Are workstations tied to a specific perimeter?

No, workstations are not tied to a specific perimeter. Think about them as being “laptops in the cloud”. This means that any perimeter that you have access to, you will be able to access it on the workstation as well.

Are actions on the workstation audited?

The following actions are audited:

  1. Workstation creation
  2. Updating the specs of the workstation
  3. Hibernating the workstation
  4. Restarting the workstation

The activity log for a workstation is available in the workspaces view.

When does a workstation actively occupy cloud instances?

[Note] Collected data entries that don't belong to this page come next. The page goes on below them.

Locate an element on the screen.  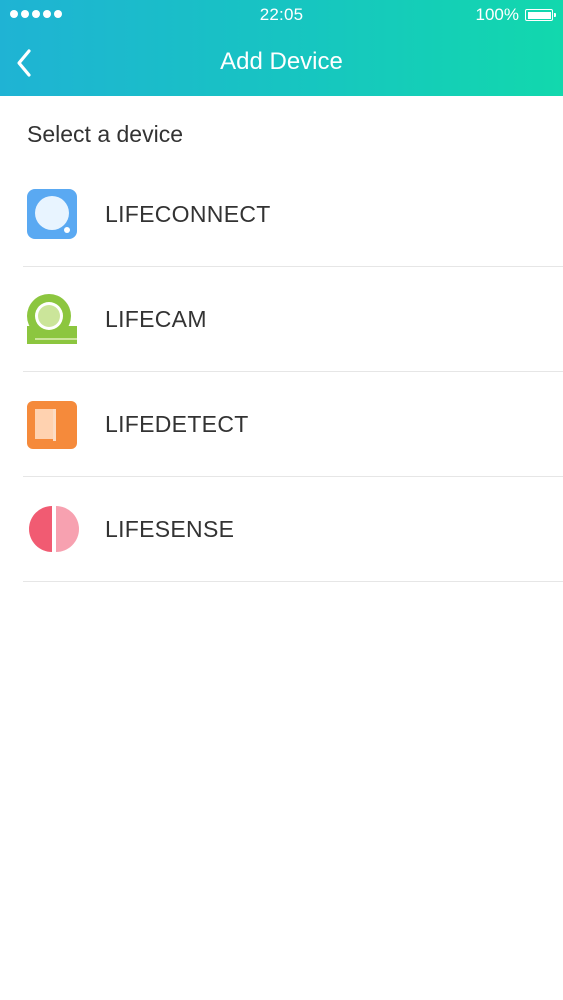
app-header: 22:05 100% Add Device is located at coordinates (282, 48). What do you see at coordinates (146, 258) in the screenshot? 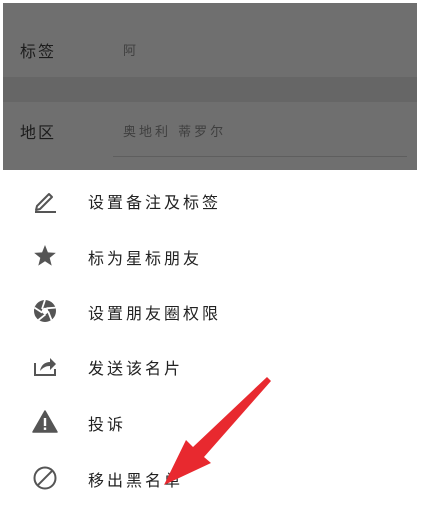
I see `menu-item-label: 标为星标朋友` at bounding box center [146, 258].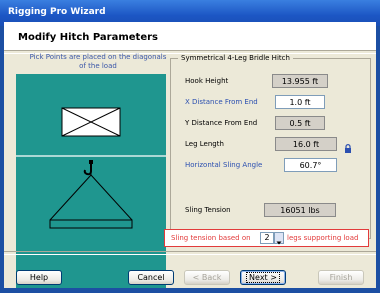 The image size is (380, 293). What do you see at coordinates (151, 278) in the screenshot?
I see `cancel-button: Cancel` at bounding box center [151, 278].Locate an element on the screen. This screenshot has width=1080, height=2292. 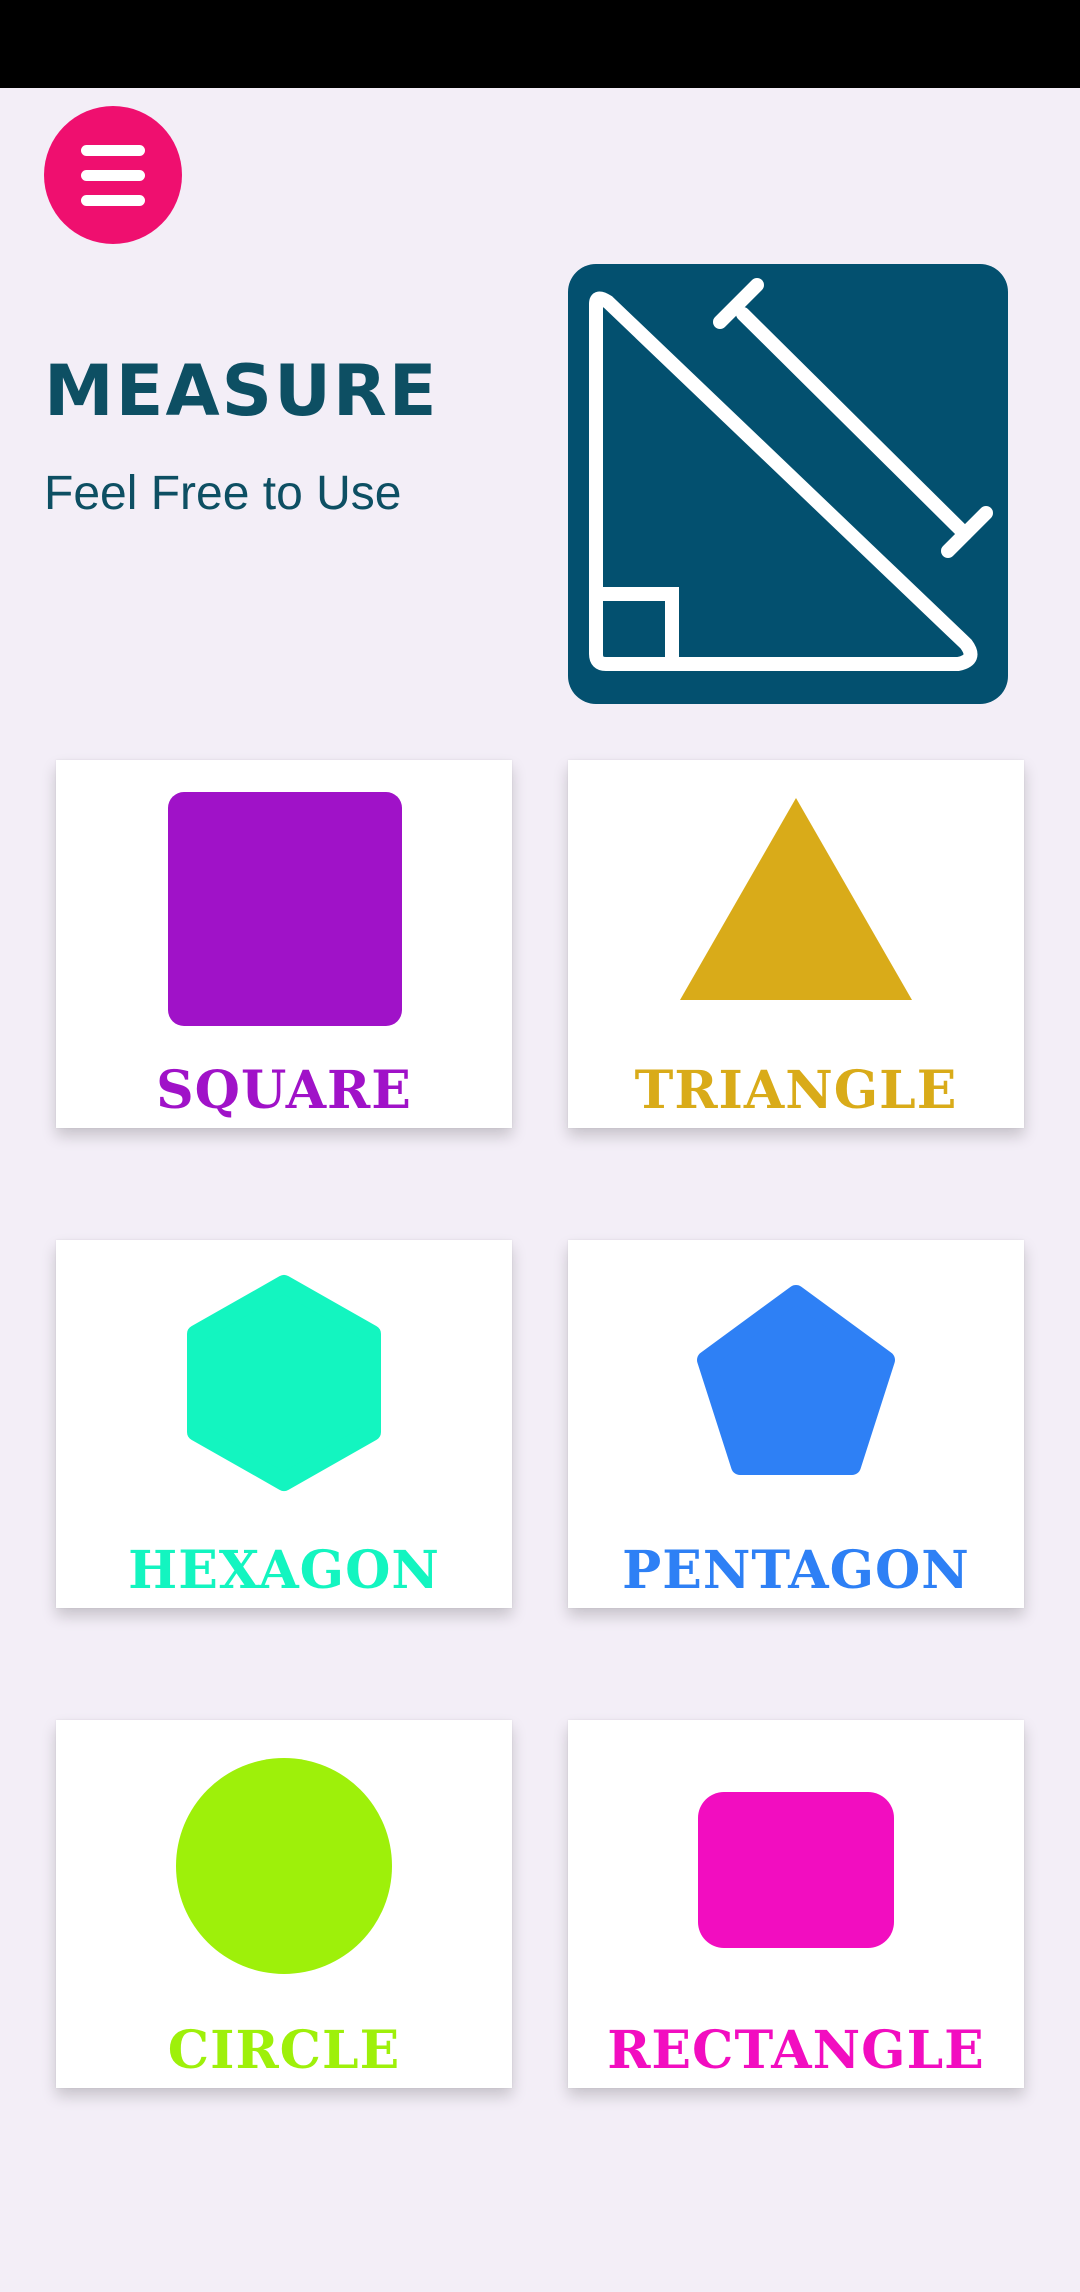
pentagon-shape is located at coordinates (796, 1380).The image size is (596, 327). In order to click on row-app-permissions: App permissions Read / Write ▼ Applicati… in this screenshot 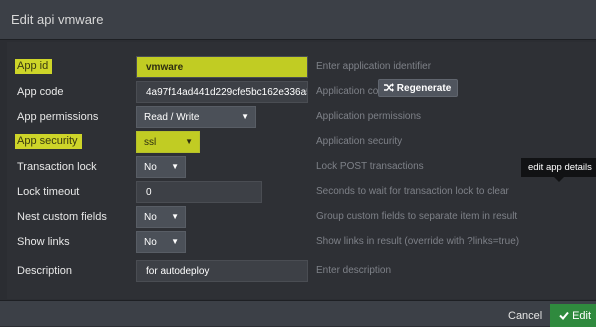, I will do `click(302, 118)`.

As long as the workstation is in a running state (regardless of whether you are currently working on it), it will occupy cloud resources, and subsequently also be counted as active usage by your cloud provider during billing.

We recommend enabling auto-hibernation on your workstation so that the workstation automatically hibernates when you’re not using it.

Is workstation usage included in our cost reports?

Yes, your cost reports include workstation usage.

Can I switch perimeters inside my workstation?

Yes, you can use outerbounds perimeter switch --id <perimeter name> to switch between perimeters on your workstation. You can also use the pre-installed Outerbounds VSCode extension on your workstation by clicking on the O icon in the extensions bar. You can then click on the perimeter you wish to switch to.

Can I use credentials associated with a perimeter outside flows on a workstation?

Yes, on AWS and Google Cloud, your perimeter credentials are available throughout the workstation environment. This means that any CLI tools that you use like aws-cli or gcloud, any scripts that you write, or notebooks that you author will all automatically use the credentials associated with your perimeter, regardless of whether you’re using metaflow in that script/notebook/cli.

When you switch perimeters, the credentials are automatically swapped out, and the same CLI commands, scripts, notebooks or flows would now use the credentials associated with the new perimeter that you just switched to.

My workstation has been stuck on “Opening remote” for a while now, what can I do to fix it?

Try restarting your workstation by hibernating it first and then restarting it from the Outerbounds UI. Also restart VSCode. This should resolve this issue 99% of the times. If you’re still stuck, please contact the Outerbounds team!

Can I use Jupyter Notebooks or Jupyter Lab on my workstation?

Yes, you can use jupyter lab or notebook from your workstation. To do so, follow the following steps:

  • Connect to your workstation using the Outerbounds VSCode extension for vscode desktop.
  • Install jupyterlab or jupyter notebook using pip.
    • pip install jupyterlab notebook
  • Launch jupyter from your workstation:
    • jupyter lab (for running jupyter lab)
    • jupyter notebook (for notebooks)
  • At this point, the jupyter notebook/lab will start running on the workstation’s localhost, and VSCode will automatically port forward it to your desktop/laptop. This means that you should now be able to access your lab or notebook instance directly from your browser.
    • Make sure to leave the workstation VSCode window open in the background while you work on your lab/notebook.
  • You can copy and paste the printed URL from the output of the command in your browser and you should be all set to use lab/notebook for your work!